■ SOURCE TEXT:
EP by Curve
- Released: 4 March 1991
- Recorded: England
- Genre: Alternative rock, shoegaze
- Length: 17:07
- Label: Anxious Records
- Producer: Curve, Steve Osborne

Curve chronology
|  | Blindfold (1991) | Frozen EP (1991) |

= Blindfold (EP) =

"Blindfold" (also known as "Ten Little Girls") is the debut EP by English duo Curve. It was released on 4 March 1991 and it reached #68 in the UK singles chart. All four songs from the EP were included in the compilation Pubic Fruit, issued in 1992.

"Blindfold" was selected as Single of the Week by Melody Maker. It was also voted as the 5th Single of the Year by the same magazine.

Professional ratings
Review scores
| Source | Rating |
| NME | (positive) |
| Melody Maker | (positive) |

==Track listing==

12" & CD
| No. | Title | Length |
|---|---|---|
| 1. | "Ten Little Girls" (additional lyrics by JC-001) | 4:27 |
| 2. | "I Speak Your Every Word" | 3:53 |
| 3. | "Blindfold" | 4:28 |
| 4. | "No Escape From Heaven" | 4:19 |
| Total length: |  | 17:07 |

7"

■ INFORMATION GIVEN:

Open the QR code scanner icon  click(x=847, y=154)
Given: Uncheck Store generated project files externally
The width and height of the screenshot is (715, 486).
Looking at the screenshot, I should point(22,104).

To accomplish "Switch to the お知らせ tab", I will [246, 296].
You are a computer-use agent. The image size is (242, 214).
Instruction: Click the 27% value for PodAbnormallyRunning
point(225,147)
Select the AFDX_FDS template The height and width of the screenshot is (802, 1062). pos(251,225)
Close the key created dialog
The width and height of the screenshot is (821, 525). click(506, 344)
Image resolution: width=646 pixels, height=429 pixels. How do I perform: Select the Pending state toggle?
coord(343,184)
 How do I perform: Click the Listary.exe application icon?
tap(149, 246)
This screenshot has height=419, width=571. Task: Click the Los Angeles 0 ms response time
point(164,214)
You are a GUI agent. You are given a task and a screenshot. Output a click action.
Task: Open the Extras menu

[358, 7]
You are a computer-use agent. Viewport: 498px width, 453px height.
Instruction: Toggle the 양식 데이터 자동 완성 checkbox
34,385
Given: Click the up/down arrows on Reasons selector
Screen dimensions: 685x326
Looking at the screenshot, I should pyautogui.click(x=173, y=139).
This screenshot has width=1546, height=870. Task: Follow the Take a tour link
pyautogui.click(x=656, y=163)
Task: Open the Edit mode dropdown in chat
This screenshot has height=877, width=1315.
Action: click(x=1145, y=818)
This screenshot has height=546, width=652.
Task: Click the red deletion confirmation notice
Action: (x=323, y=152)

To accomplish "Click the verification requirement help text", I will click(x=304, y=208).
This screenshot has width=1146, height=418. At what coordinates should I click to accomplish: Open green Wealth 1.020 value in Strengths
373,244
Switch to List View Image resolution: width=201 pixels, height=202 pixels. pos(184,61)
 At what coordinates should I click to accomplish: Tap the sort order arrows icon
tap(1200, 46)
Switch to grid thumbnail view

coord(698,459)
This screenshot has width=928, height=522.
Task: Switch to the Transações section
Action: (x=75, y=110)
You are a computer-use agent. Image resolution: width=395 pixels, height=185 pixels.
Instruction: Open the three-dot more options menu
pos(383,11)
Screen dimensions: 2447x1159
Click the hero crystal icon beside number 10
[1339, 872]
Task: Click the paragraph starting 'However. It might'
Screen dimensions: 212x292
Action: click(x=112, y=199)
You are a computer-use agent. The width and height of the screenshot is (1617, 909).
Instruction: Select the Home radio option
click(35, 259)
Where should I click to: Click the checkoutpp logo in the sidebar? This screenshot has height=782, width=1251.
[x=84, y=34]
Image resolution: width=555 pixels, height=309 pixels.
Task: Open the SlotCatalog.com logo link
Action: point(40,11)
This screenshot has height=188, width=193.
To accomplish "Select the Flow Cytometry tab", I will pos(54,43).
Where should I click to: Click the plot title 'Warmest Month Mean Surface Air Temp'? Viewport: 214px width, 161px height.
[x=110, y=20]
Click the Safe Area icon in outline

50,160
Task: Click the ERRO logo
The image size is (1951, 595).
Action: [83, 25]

■ REQUIREMENT 1:
Copy out word for word the part of the Blindfold EP article starting with "Curve chronology" and going on through "the same magazine.".
■ REQUIREMENT 2:
Using the Blindfold EP article, explain in one to three sentences how the EP's running time of 17:07 is made up.

■ WRITTEN REPLY 1:
Curve chronology
|  | Blindfold (1991) | Frozen EP (1991) |

= Blindfold (EP) =

"Blindfold" (also known as "Ten Little Girls") is the debut EP by English duo Curve. It was released on 4 March 1991 and it reached #68 in the UK singles chart. All four songs from the EP were included in the compilation Pubic Fruit, issued in 1992.

"Blindfold" was selected as Single of the Week by Melody Maker. It was also voted as the 5th Single of the Year by the same magazine.

■ WRITTEN REPLY 2:
The 17:07 is the combined length of the four tracks on the 12" and CD release: "Ten Little Girls" (4:27), "I Speak Your Every Word" (3:53), "Blindfold" (4:28) and "No Escape From Heaven" (4:19). The track listing gives that same figure as its total length.